Cuando por fin llegué a casa todo pareció relajarse. Pude disfrutar de una cena tranquila y una noche divertida en frente del ordenador. Después de lavarme los dientes y meterme a la cama para leer un poco, el problema surgió cuando al apagar la luz y cerrar los ojos… Seguía viendo aquella sombra, pero ahora esta no se movía. No sé explicarlo bien realmente. Aunque la única luz que entraba a mi habitación era la de una farola a través de la ventana, sentía, más que veía, cómo aquella sombra se interponía entre la luz y mis ojos. Algo semejante a cuando te pones la mano delante de los ojos cuando estás en frente de una luz; no lo puedes ver pero notas cómo la luz es inferior. Pues aquello mismo me pasaba a mí.
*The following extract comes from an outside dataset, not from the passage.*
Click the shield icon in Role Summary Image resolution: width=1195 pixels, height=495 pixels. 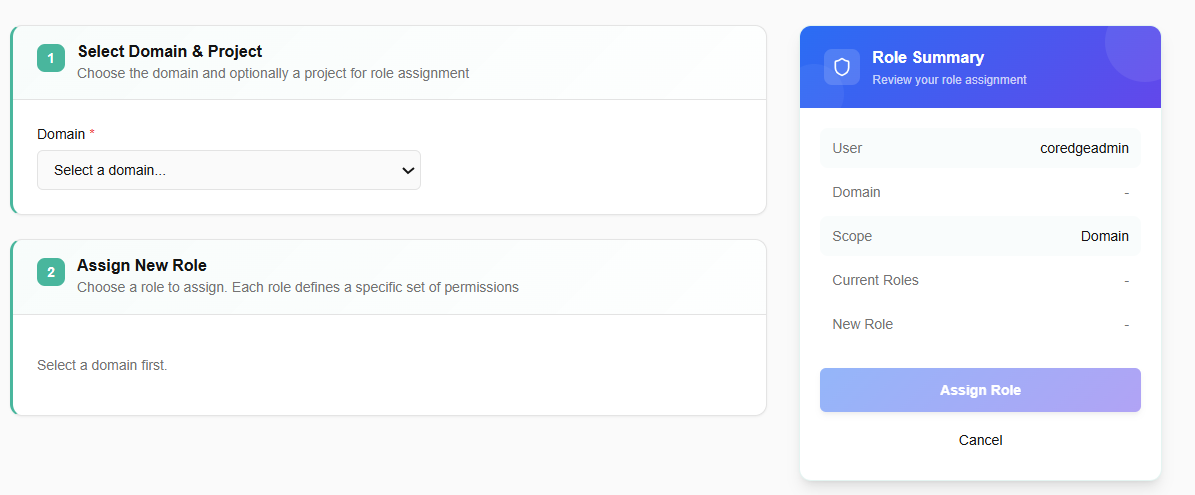[842, 67]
Estaba totalmente aterrorizado. No me quise mover un ápice –tampoco hubiera podido ya que el miedo me tenía paralizado-. Durante toda la noche aquella sombra y yo estuvimos mirándonos de alguna manera, pero ninguno quiso ser el primero en moverse. Pareciera que un vivo estuviera velando el cadáver de un muerto. Toda la noche vi cómo aquella sombra permanecía totalmente parada en frente de mi cama. Pasadas muchas horas, todas las que tiene una noche, tan solo me atreví a abrir los ojos cuando vi que amanecía y que de repente la sombra desapareció.
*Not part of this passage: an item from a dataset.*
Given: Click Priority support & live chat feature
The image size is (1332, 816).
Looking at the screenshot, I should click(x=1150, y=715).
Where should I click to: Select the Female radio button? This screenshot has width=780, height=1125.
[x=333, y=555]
Después de la mala noche pasada me alegré al comprobar que la sombra ya tan solo era un recuerdo. Mis primeros movimientos fueron muy tímidos, como esperando que algo malo me fuera a suceder. Cuando por fin me serené quise pensar, aunque no muy convencido, y con razón, que aquello sería algo relacionado con los nervios, el mal dormir y el estrés.
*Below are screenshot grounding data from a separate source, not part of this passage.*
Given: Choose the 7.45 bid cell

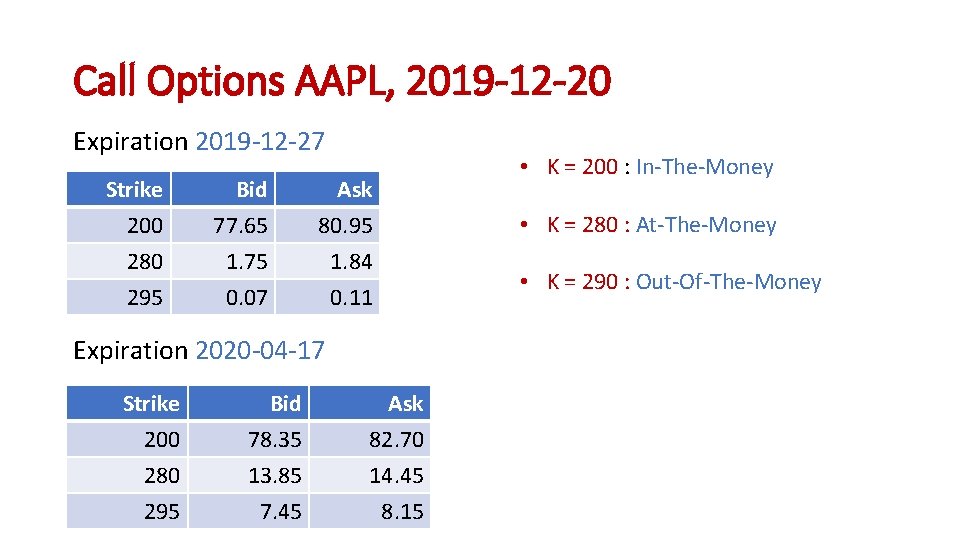Looking at the screenshot, I should 280,511.
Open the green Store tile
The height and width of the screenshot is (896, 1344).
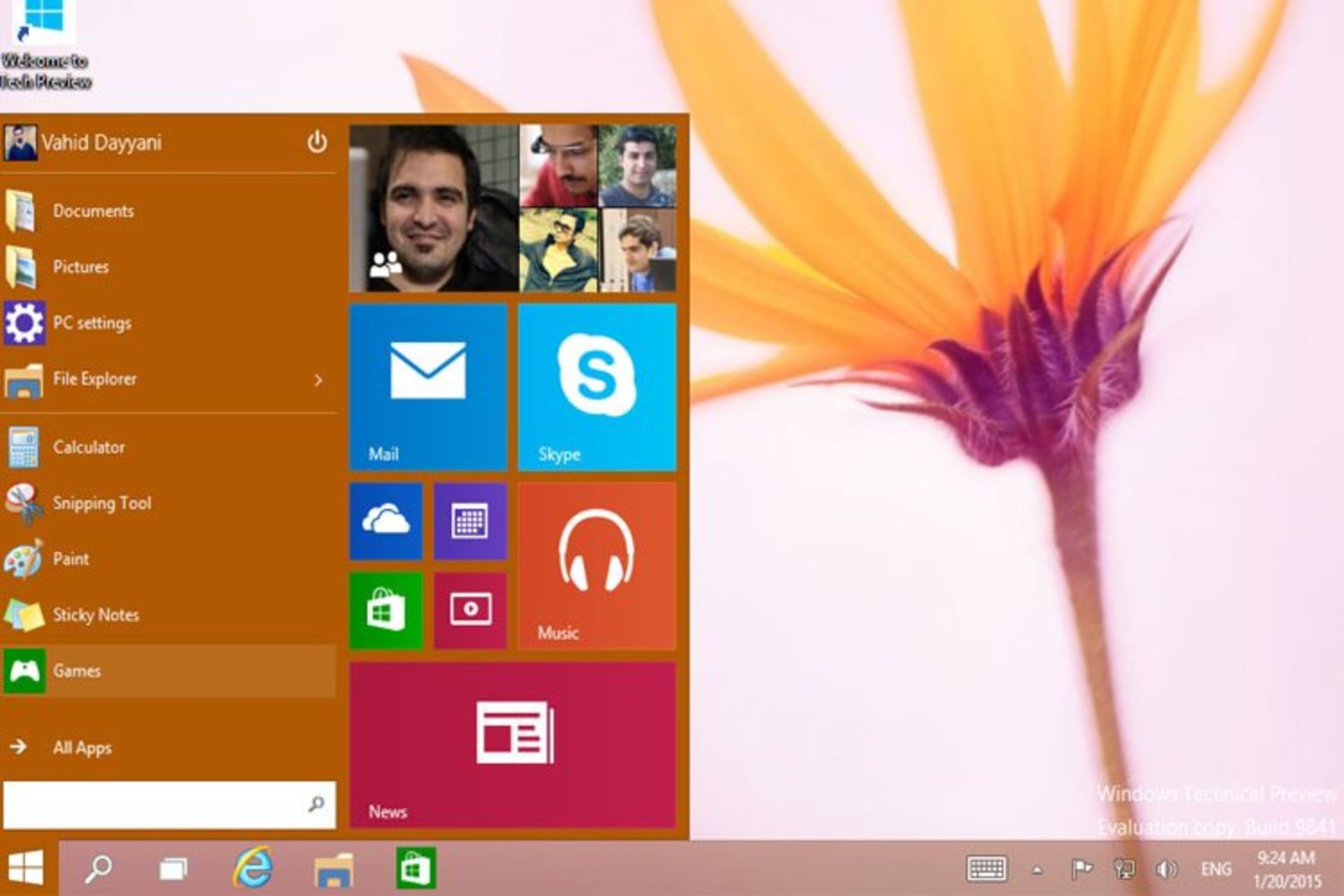point(386,610)
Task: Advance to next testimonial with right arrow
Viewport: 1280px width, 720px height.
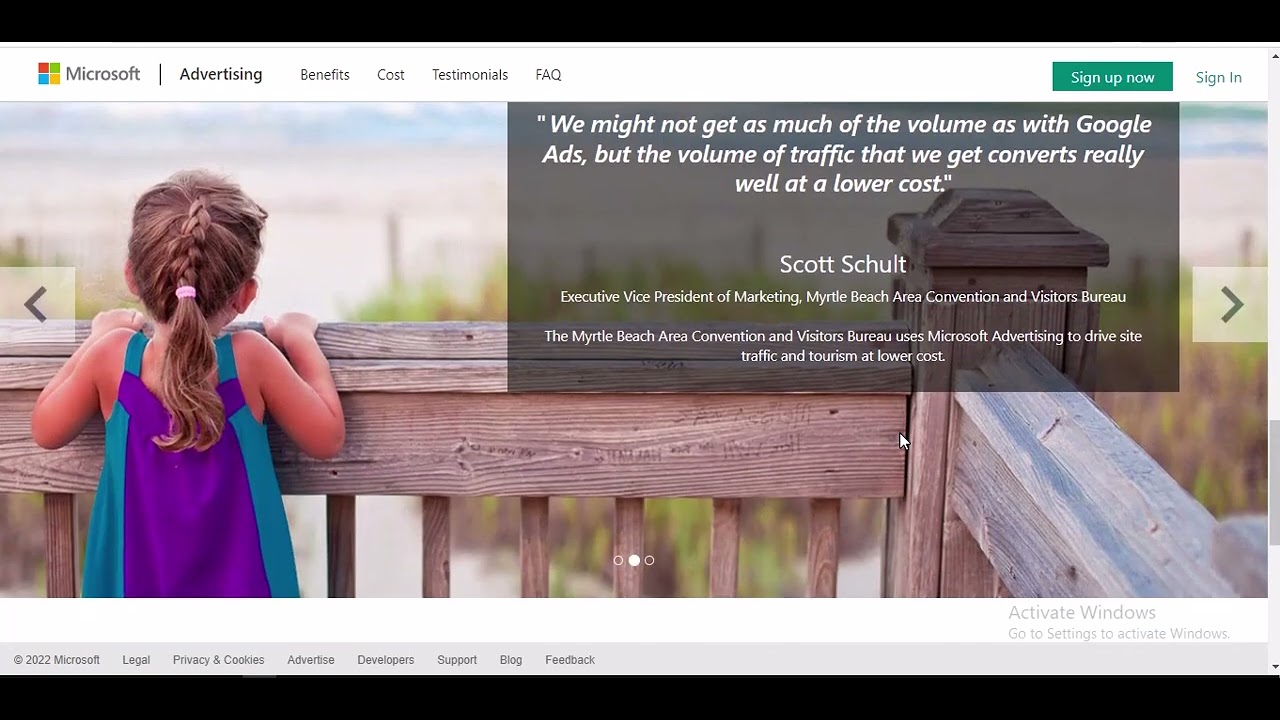Action: (x=1231, y=305)
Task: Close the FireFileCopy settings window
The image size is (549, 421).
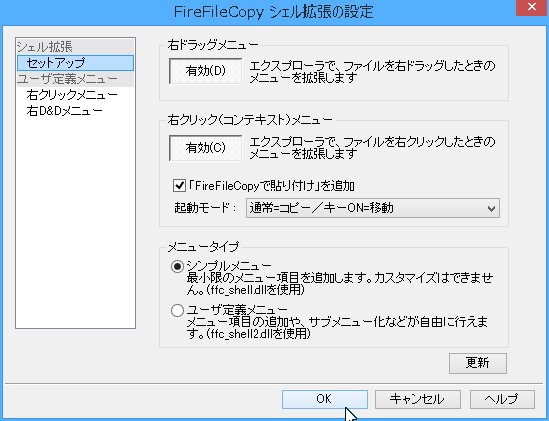Action: click(x=531, y=7)
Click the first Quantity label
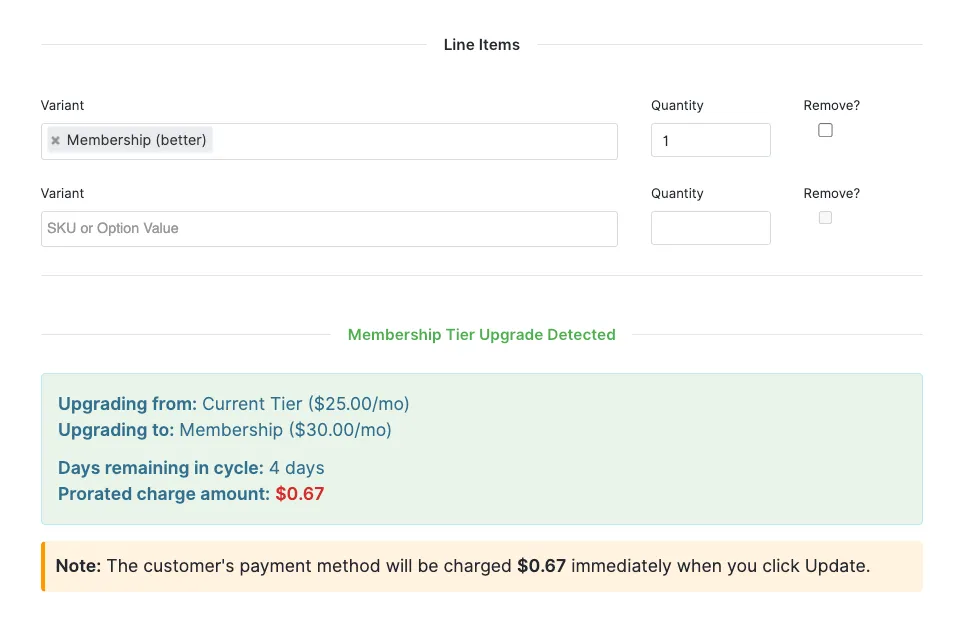 pos(677,105)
De camino al trabajo lo entendí todo. Debido a mi sueño llegaba tarde al trabajo. Estaba esperando en un semáforo en rojo y como tenía prisa miré hacia los dos lados, y al ver que nadie pasaba, decidí cruzar. Hubiera sido demasiado tarde si el rugoso brazo de una anciana no me hubiese frenado. A apenas unos centímetros, de derecha a izquierda, un coche rojo a gran velocidad pasó donde yo tendría que haber estado.

Cuando miré a la izquierda para ver la cara de aquella persona, allí no había nadie.